A gas is a state of matter in which a substance does not have a specific shape or volume of its own, but adopts the form and size of its container. It was the early-seventeenth-century Flemish chemist-physician Jan Baptista van Helmont who coined the word "gas" (from the Greek chaos ) in order to convey the idea that a gas had an indefinite shape and size. This is an apt name because, as was later hypothesized and confirmed, gas molecules are distributed uniformly throughout a container without any apparent spatial organization, and they undergo incessant, seemingly chaotic, random motion.
A liquid, like a gas, has no shape of its own, but it does have a definite volume. Both states of matter are referred to as fluids because of their mobility, or tendency to flow. A gas is actually a low density fluid because the molecules are much farther apart than in a liquid where molecules are in close contact with each other. For example, at room temperature and at atmospheric pressure the density of air is about 0.0012 grams (0.000042 ounces) per cubic centimeter (g/cm 3 ), whereas the density of liquid air is approximately 0.810 g/cm 3 (at its normal boiling point of −209°C, or −344°F). This corresponds to an average separation between molecules in the gas phase that is about nine times larger than that for the liquid. A liquid is thus called a condensed phase—or a high density fluid—and is roughly 1,000 times more dense than a gas.

—————

▶ _Work to complete_:
(a) Change "mobility" to "ease of movement" in the passage on gases and liquids, and write out that passage from "A liquid, like" up to and including "than a gas.".
(b) Retype the records from the line with "will pyautogui.click(x=575, y=294)." up to and including the line with "Looking at the screenshot, I should click(x=1265, y=34).".
The records below are unrelated to the passage on gases and liquids.

—————

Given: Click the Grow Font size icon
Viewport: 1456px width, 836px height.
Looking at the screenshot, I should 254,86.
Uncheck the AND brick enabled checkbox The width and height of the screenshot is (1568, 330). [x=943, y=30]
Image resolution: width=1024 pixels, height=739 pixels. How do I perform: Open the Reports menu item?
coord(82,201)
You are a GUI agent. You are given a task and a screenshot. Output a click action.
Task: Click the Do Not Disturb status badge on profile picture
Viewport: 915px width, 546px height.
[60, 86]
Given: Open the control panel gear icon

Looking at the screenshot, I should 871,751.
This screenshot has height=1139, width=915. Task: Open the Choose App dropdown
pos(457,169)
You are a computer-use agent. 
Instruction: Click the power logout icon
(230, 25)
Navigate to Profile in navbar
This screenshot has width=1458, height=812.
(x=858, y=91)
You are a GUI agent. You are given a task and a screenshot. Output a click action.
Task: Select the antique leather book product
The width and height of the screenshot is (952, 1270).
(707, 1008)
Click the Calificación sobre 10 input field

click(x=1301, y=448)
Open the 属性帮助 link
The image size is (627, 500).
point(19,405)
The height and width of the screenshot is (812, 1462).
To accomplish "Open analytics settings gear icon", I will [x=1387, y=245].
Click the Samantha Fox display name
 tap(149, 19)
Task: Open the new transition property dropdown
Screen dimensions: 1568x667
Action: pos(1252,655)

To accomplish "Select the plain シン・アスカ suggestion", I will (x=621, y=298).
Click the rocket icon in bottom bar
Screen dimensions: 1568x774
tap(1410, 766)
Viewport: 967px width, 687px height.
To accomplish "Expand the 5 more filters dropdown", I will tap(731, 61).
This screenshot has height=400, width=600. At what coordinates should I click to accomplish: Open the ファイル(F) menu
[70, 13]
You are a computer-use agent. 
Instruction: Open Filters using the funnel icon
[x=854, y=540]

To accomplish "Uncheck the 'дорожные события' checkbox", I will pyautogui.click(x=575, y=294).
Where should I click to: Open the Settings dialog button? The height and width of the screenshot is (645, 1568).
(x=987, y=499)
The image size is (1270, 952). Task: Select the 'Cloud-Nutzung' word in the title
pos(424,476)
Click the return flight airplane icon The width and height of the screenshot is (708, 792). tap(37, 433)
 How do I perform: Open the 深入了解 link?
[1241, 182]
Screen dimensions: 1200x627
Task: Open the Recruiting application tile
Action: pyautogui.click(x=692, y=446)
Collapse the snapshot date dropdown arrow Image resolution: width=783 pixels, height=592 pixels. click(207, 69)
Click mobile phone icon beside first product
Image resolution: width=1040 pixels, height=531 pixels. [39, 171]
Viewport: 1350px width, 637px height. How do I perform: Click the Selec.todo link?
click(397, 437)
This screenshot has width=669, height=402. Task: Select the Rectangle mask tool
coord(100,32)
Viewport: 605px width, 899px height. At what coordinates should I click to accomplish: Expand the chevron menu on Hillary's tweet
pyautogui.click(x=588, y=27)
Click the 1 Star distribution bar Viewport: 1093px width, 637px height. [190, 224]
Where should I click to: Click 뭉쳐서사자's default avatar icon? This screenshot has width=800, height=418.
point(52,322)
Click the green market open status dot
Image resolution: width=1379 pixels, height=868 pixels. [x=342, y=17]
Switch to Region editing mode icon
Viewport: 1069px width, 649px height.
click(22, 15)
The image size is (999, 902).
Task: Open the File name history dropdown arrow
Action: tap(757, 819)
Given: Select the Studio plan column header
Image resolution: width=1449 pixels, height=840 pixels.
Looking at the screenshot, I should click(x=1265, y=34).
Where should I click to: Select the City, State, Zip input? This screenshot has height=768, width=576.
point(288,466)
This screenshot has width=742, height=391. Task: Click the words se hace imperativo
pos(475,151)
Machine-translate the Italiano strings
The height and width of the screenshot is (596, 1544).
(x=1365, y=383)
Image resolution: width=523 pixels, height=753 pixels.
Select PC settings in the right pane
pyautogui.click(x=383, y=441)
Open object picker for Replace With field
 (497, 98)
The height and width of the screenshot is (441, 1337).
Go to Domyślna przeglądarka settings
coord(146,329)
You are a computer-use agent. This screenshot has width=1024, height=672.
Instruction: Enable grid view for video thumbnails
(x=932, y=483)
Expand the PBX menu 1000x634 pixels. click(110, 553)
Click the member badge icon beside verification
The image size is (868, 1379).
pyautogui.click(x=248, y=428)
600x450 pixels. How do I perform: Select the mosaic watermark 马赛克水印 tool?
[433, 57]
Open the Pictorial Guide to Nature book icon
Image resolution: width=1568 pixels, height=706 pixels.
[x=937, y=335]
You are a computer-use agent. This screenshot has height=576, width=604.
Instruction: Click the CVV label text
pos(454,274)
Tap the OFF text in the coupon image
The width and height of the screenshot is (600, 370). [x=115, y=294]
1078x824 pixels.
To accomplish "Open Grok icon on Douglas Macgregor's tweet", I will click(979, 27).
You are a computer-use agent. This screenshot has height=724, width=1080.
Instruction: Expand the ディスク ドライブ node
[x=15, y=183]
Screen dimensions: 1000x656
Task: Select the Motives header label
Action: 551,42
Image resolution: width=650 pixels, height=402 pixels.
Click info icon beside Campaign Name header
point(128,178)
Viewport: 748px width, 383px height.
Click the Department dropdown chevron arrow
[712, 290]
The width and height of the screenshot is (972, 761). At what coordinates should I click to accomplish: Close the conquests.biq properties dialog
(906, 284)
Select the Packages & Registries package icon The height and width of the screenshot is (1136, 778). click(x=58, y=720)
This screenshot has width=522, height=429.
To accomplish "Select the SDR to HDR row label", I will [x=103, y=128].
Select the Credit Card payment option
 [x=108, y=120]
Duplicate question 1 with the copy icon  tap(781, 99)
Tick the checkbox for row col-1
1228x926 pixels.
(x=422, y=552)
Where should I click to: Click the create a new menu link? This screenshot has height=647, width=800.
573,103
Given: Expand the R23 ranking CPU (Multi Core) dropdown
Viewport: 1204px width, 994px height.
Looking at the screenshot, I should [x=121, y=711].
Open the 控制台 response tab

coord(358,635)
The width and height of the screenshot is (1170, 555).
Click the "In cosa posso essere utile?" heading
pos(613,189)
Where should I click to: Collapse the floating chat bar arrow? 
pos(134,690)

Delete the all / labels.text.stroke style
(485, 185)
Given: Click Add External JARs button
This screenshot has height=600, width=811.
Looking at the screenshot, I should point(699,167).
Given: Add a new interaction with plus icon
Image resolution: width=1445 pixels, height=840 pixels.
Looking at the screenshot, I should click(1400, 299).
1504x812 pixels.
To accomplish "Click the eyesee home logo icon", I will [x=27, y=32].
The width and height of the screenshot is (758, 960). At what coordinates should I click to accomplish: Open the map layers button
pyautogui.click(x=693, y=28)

—————

▶ _Full solutions_:
(a)
A liquid, like a gas, has no shape of its own, but it does have a definite volume. Both states of matter are referred to as fluids because of their ease of movement, or tendency to flow. A gas is actually a low density fluid because the molecules are much farther apart than in a liquid where molecules are in close contact with each other. For example, at room temperature and at atmospheric pressure the density of air is about 0.0012 grams (0.000042 ounces) per cubic centimeter (g/cm 3 ), whereas the density of liquid air is approximately 0.810 g/cm 3 (at its normal boiling point of −209°C, or −344°F). This corresponds to an average separation between molecules in the gas phase that is about nine times larger than that for the liquid. A liquid is thus called a condensed phase—or a high density fluid—and is roughly 1,000 times more dense than a gas.

(b)
To accomplish "Uncheck the 'дорожные события' checkbox", I will pyautogui.click(x=575, y=294).
Where should I click to: Open the Settings dialog button? The height and width of the screenshot is (645, 1568).
(x=987, y=499)
The image size is (1270, 952). Task: Select the 'Cloud-Nutzung' word in the title
pos(424,476)
Click the return flight airplane icon The width and height of the screenshot is (708, 792). tap(37, 433)
 How do I perform: Open the 深入了解 link?
[1241, 182]
Screen dimensions: 1200x627
Task: Open the Recruiting application tile
Action: pyautogui.click(x=692, y=446)
Collapse the snapshot date dropdown arrow Image resolution: width=783 pixels, height=592 pixels. click(207, 69)
Click mobile phone icon beside first product
Image resolution: width=1040 pixels, height=531 pixels. [39, 171]
Viewport: 1350px width, 637px height. How do I perform: Click the Selec.todo link?
click(397, 437)
This screenshot has width=669, height=402. Task: Select the Rectangle mask tool
coord(100,32)
Viewport: 605px width, 899px height. At what coordinates should I click to accomplish: Expand the chevron menu on Hillary's tweet
pyautogui.click(x=588, y=27)
Click the 1 Star distribution bar Viewport: 1093px width, 637px height. [190, 224]
Where should I click to: Click 뭉쳐서사자's default avatar icon? This screenshot has width=800, height=418.
point(52,322)
Click the green market open status dot
Image resolution: width=1379 pixels, height=868 pixels. [x=342, y=17]
Switch to Region editing mode icon
Viewport: 1069px width, 649px height.
click(22, 15)
The image size is (999, 902).
Task: Open the File name history dropdown arrow
Action: tap(757, 819)
Given: Select the Studio plan column header
Image resolution: width=1449 pixels, height=840 pixels.
Looking at the screenshot, I should click(x=1265, y=34).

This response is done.